PROBLEM DESCRIPTION: Reproduce, unchanged, the lines between the one holding "The width and" and the last line of the records, including both ends, but no pictures.

------ SUPPLIED MATERIAL

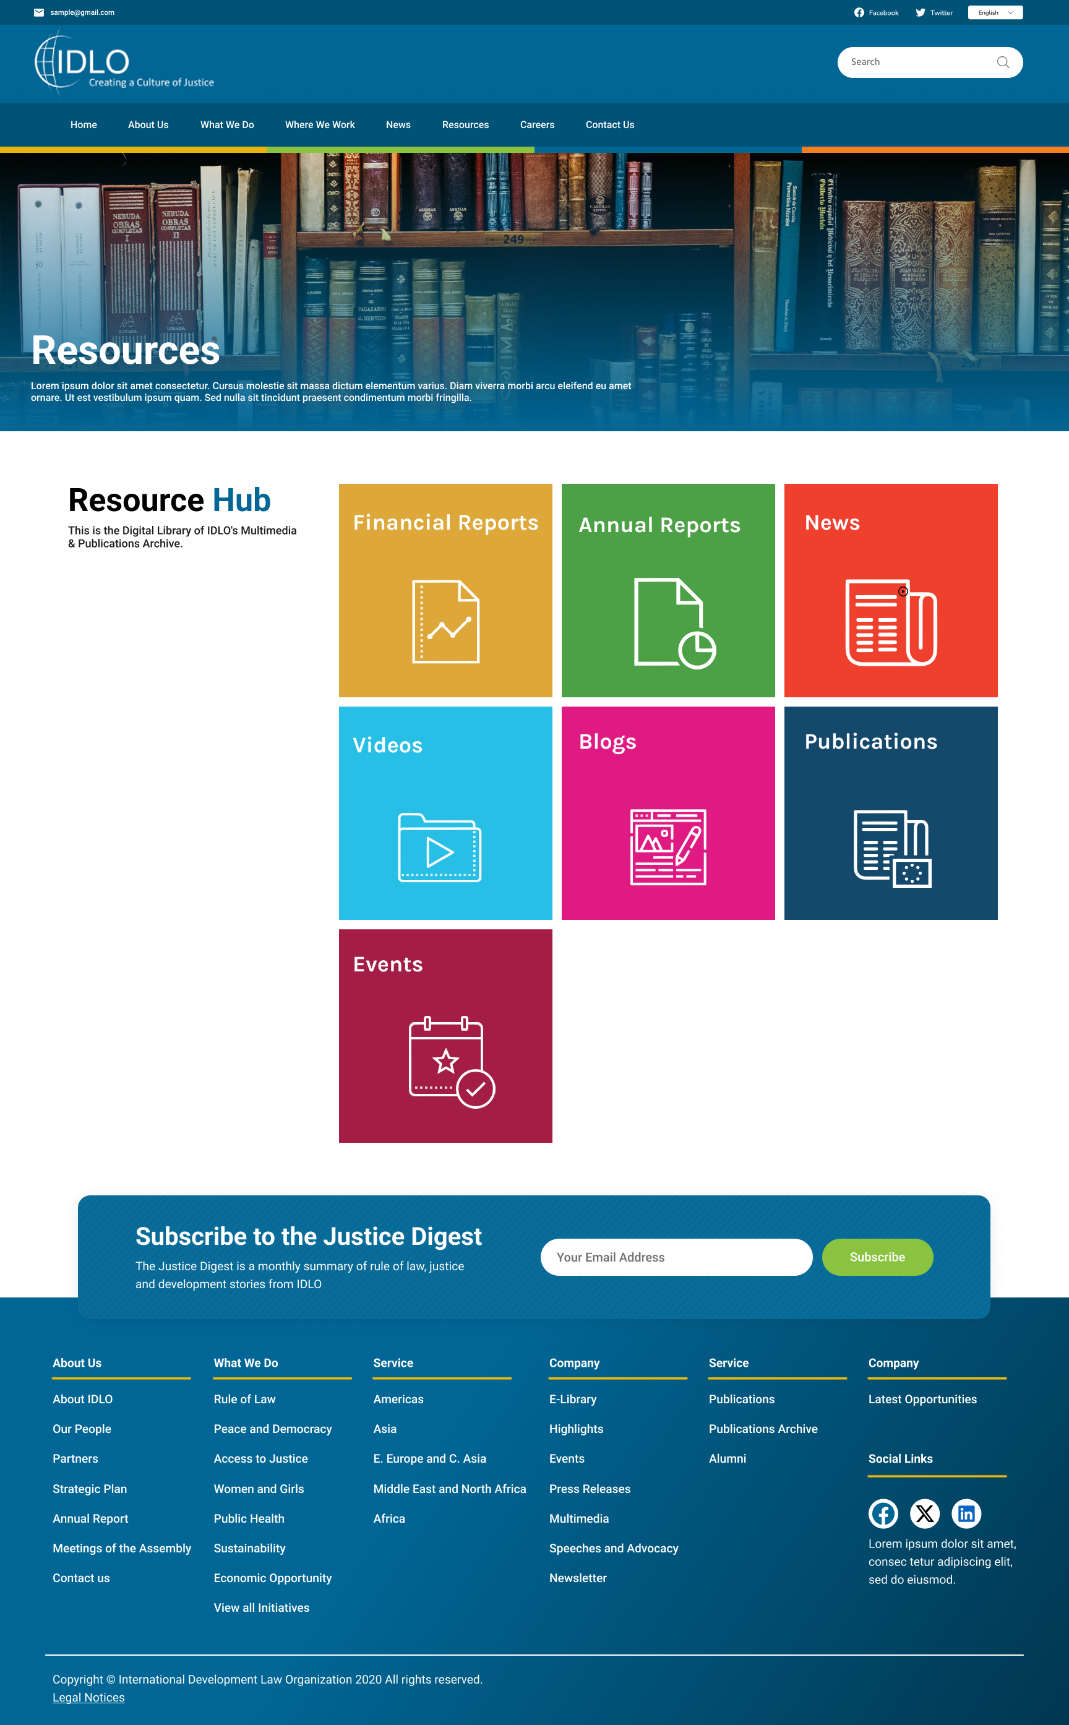This screenshot has height=1725, width=1069.
Task: Select Careers in the navigation bar
Action: click(x=537, y=125)
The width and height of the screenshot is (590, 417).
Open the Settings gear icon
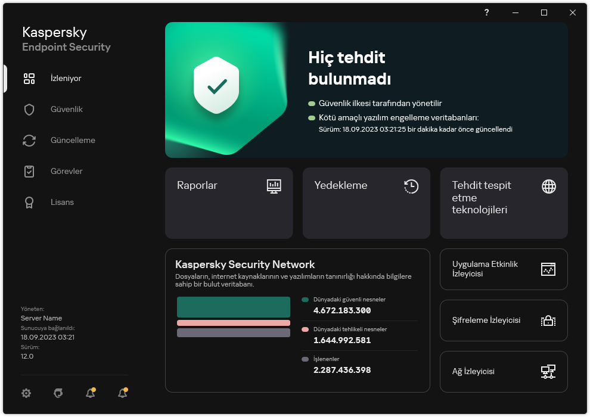26,393
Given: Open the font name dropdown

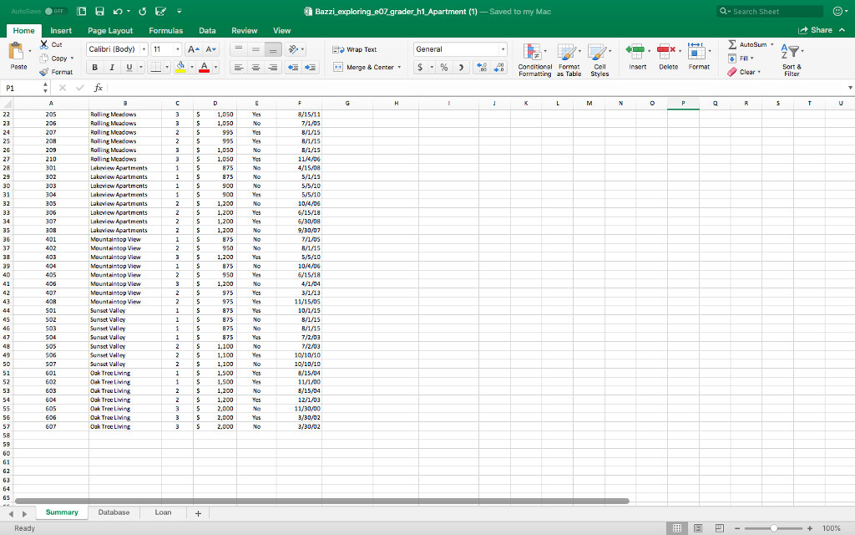Looking at the screenshot, I should 144,48.
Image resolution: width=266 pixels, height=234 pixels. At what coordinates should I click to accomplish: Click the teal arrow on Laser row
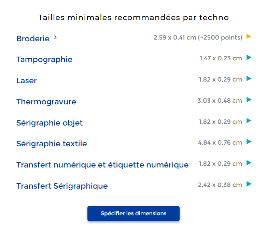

------------

EXERCISE RESULT:
The width and height of the screenshot is (590, 417).
Open the Settings gear icon
26,393
Given: Open the font name dropdown

Looking at the screenshot, I should 144,48.
Image resolution: width=266 pixels, height=234 pixels. At what coordinates should I click to accomplish: Click the teal arrow on Laser row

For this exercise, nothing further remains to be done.